【コラム】Omoinotake、『チェリまほ THE MOVIE』主題歌「心音」が織り成すリアルな鼓動と深い感動
2021年11月にEP『EVERBLUE』でメジャーデビュー、映画主題歌としても話題の最新曲「心音」(4月13日配信リリース)がiTunes総合ランキングで6位につけるなど盛り上がりを見せるピアノトリオが、Omoinotakeだ。5月20日にNHK総合『あさイチ』に出演、番組内の『特選!エンタ』のコーナーでメジャーデビュー曲「EVERBLUE」と最新曲「心音」をフルで披露した。
◆Omoinotake 動画 / 画像
朝の生番組で、また普段のライヴとは違ったスタジオライヴという環境だったが、デビュー前から渋谷を中心に路上ライヴを重ねながら観客を増やし、チャンスを掴んできたバンドらしい巧みなアンサンブルと(朝にも関わらず)エモーショナルなハイトーンで、スタジオや視聴者の心をつかんだ。トークでは路上ライヴでのエピソードや目標である「紅白歌合戦に出ること、出続けることで頑張っている姿を見せたい」と語り、パフォーマンスを間近で見たMCの博多大吉に「僕の言うことじゃないですけど、大晦日は空けておいてください」とお墨付き(?)を得た。放送中よりSNSでは感動の声や他の曲も聴いてみたいという声が上がり、Twitterトレンドで1位。短い時間だったが初めての生番組でのパフォーマンスで、しっかり“Omoinotake”の名を刻んだ。

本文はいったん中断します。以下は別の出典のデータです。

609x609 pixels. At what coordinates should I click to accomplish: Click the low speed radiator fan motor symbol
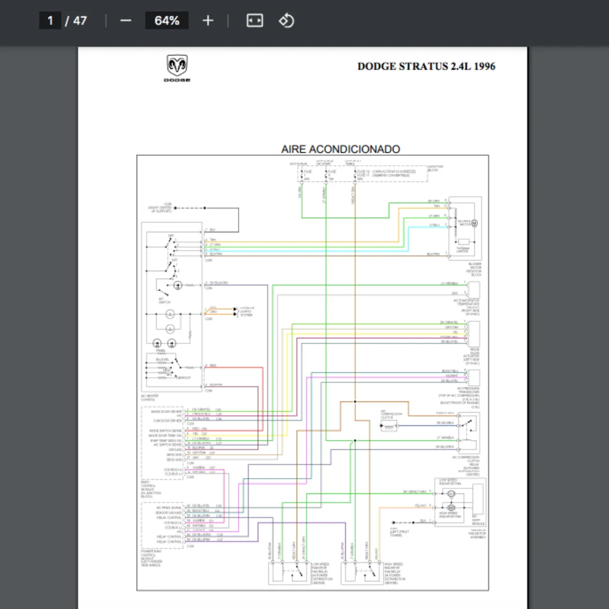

Omoinotakeは2012年に、中学からの同級生である島根出身の藤井怜央(レオ / Vo&Key)、福島智朗(エモアキ / B)、冨田洋之進(ドラゲ / Dr)が東京で結成したピアノトリオ。ライヴハウスで活動をしながら、2017年にインディーズで1stアルバム『So Far』をリリースした3人は、その活動の場を路上にも広げていった。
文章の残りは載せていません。